Станиславский — это хлеб, это наше все. Недавно была конференция в Польше, названная (вслед за Гротовским) «Ответ Станиславскому». Я там давал мастер-класс, а потом и выступал. И как вы думаете, что там оказалось «величайшим открытием», «бомбой»? Очень простая вещь. Я сказал о важности того, где происходит действие: в лесу, в избе, на палубе корабля. Где? Ну, не на сцене же! С этого, говорю, начинается Станиславский. Странно, но для участников конференции это была большая новость. А ведь если на этот вопрос по-человечески отвечает актер, тогда и отменяется «сцена» и для актеров, и для зрителей возникают жизненная среда, жизненные обстоятельства. Представляете, как у многих замудрен Станиславский, если такой вопрос кажется новостью!

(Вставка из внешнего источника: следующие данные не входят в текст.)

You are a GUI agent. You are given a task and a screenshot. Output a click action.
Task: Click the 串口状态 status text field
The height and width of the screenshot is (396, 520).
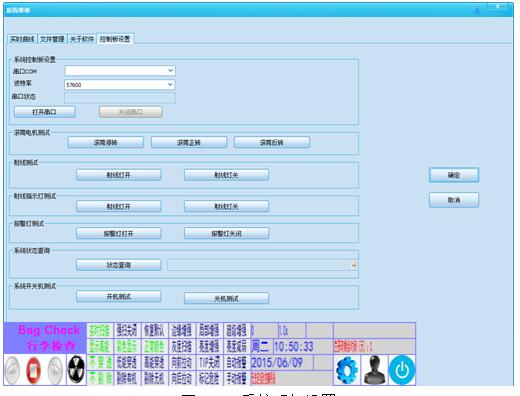[x=120, y=97]
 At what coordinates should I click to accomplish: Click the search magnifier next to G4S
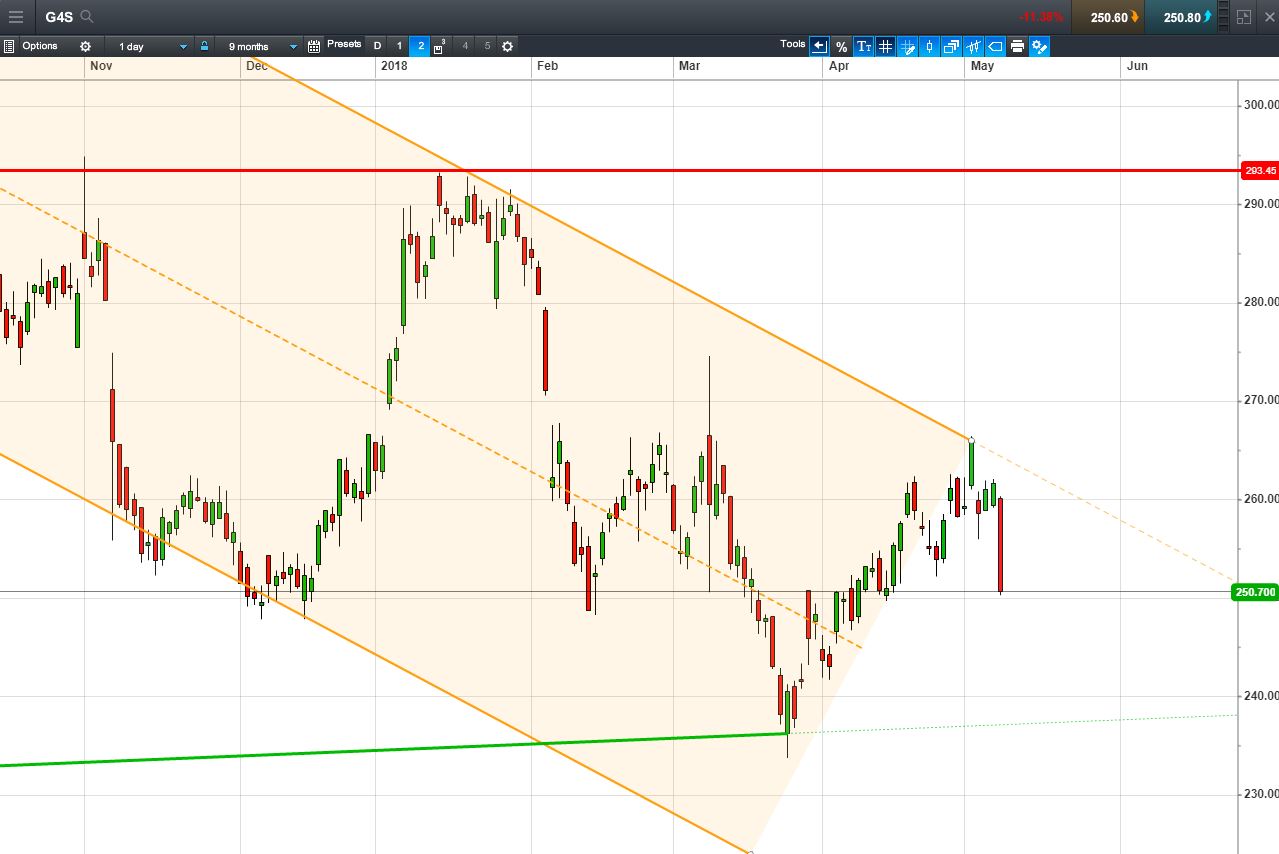pos(87,16)
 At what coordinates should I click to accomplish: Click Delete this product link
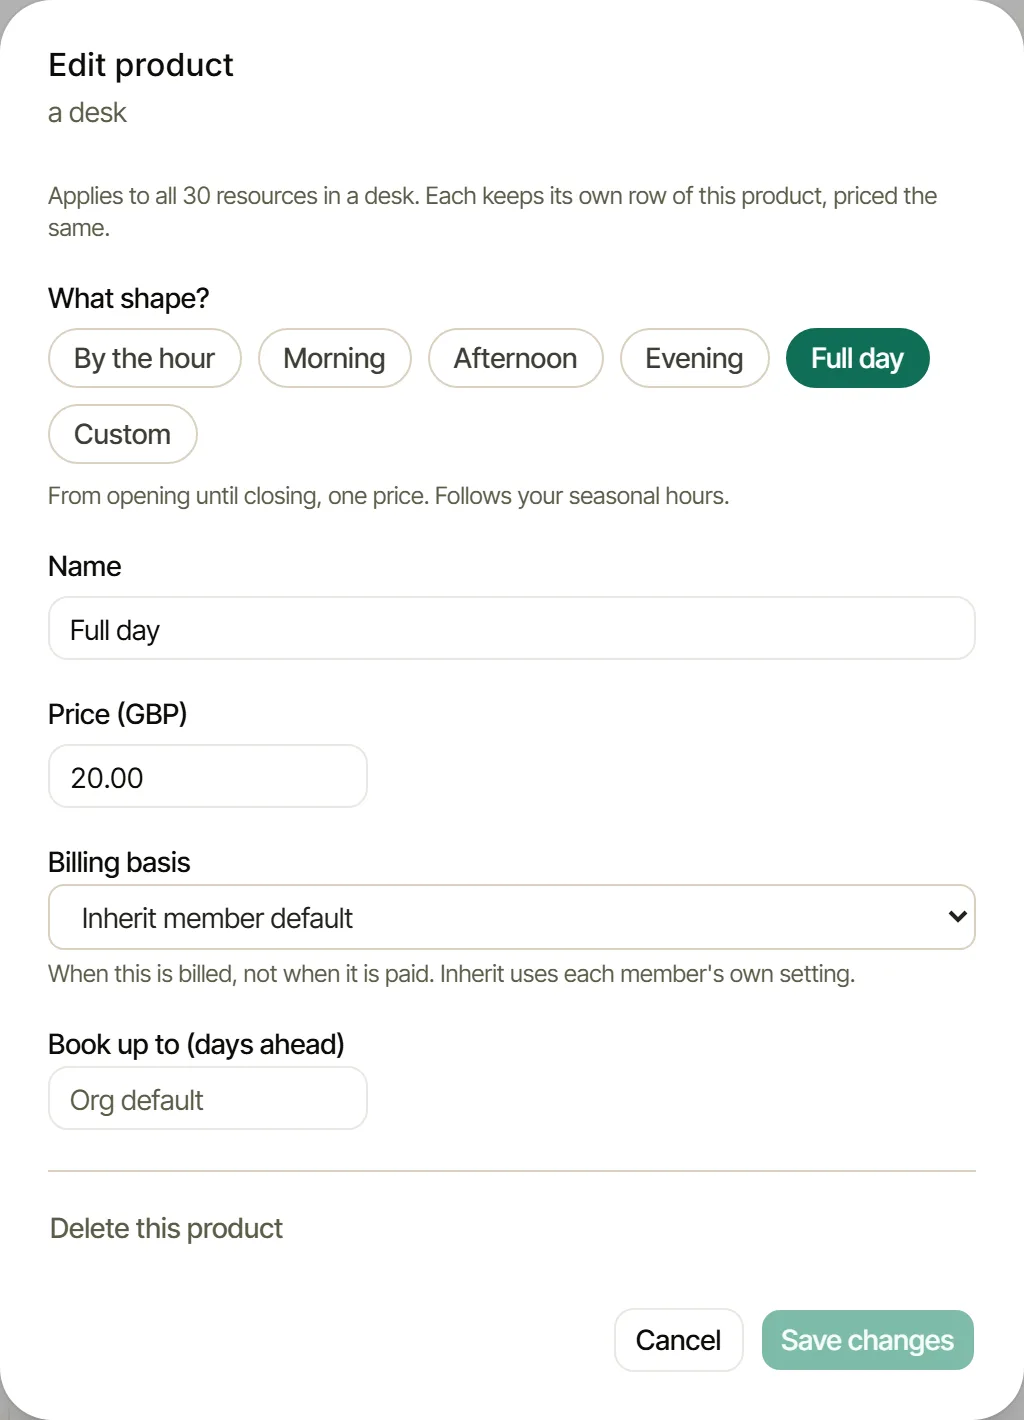(166, 1228)
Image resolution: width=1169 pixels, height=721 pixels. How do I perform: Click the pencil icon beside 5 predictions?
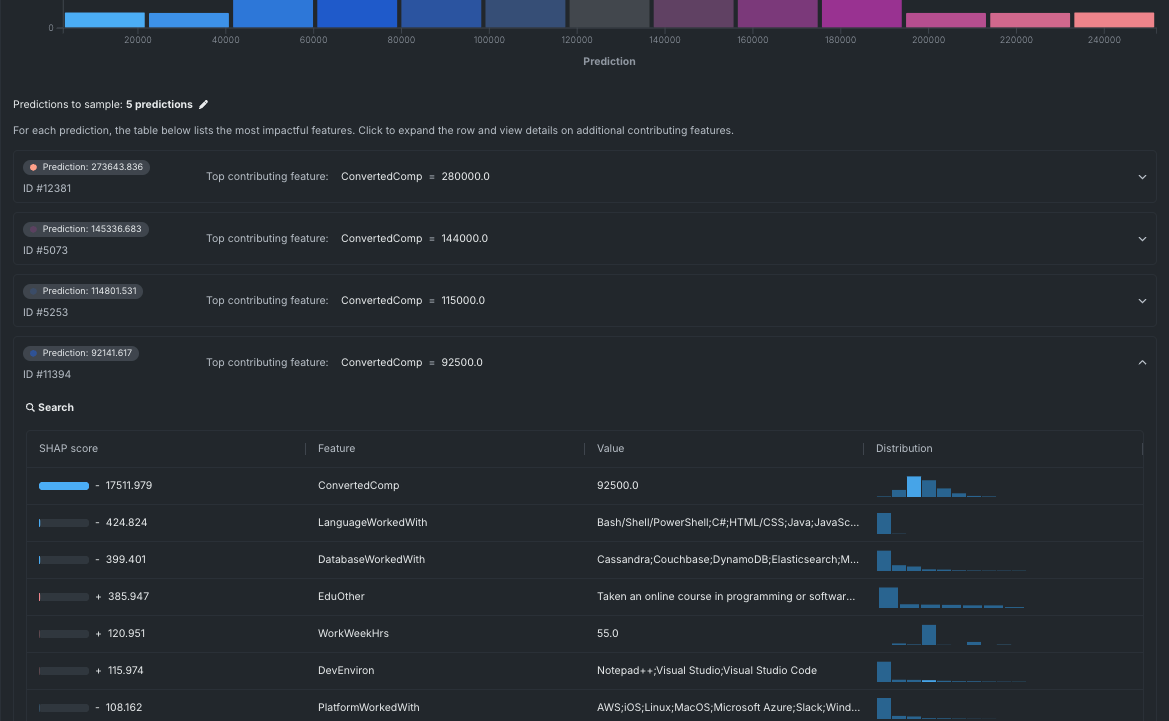pyautogui.click(x=204, y=104)
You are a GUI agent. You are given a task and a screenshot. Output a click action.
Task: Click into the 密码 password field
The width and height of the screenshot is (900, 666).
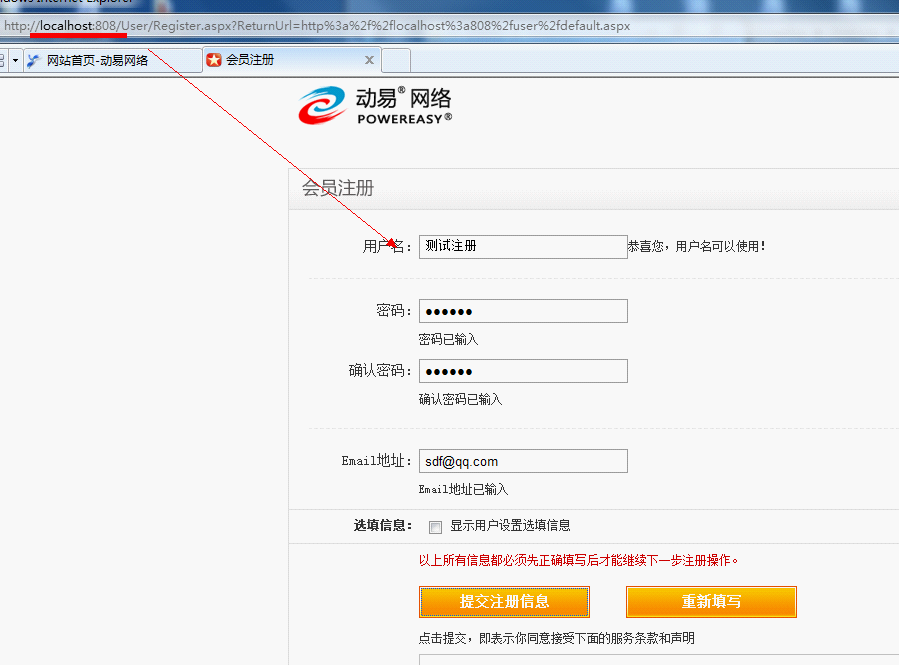(522, 311)
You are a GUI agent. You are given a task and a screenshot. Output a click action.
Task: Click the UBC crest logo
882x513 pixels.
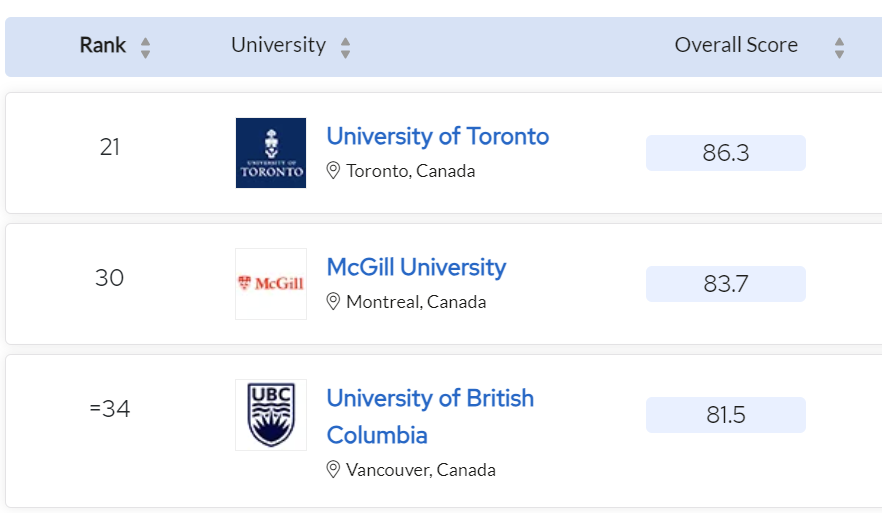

Н. П. Это предлагаемые обстоятельства? Режиссер их должен подбрасывать?
В. Ф. Зачем их подбрасывать — их нужно вычитывать из пьесы. Вообще я не очень люблю термин «предлагаемые обстоятельства». Кто кому предлагает, непонятно. Есть «жизненные обстоятельства»! И их знание, учитывание, ощущение в этюдном — это забота прежде всего артиста. Конечно, в театре фигуру режиссера никто не может отменить или заменить. Но я учу полемически: актер — главный человек в театре. Актер вышел на сцену — и где режиссер? Нет режиссера, нет Карбаускиса, нет 274 Фоменко, нет Бутусова… Более того, где Шекспир? Нет Шекспира. Где Чехов? Нет Чехова. Ты вышел на сцену, больше никого нет. Зритель видит тебя. Кто царь сцены? Актер. Театр — режиссерский, но главная фигура в этом театре — актер.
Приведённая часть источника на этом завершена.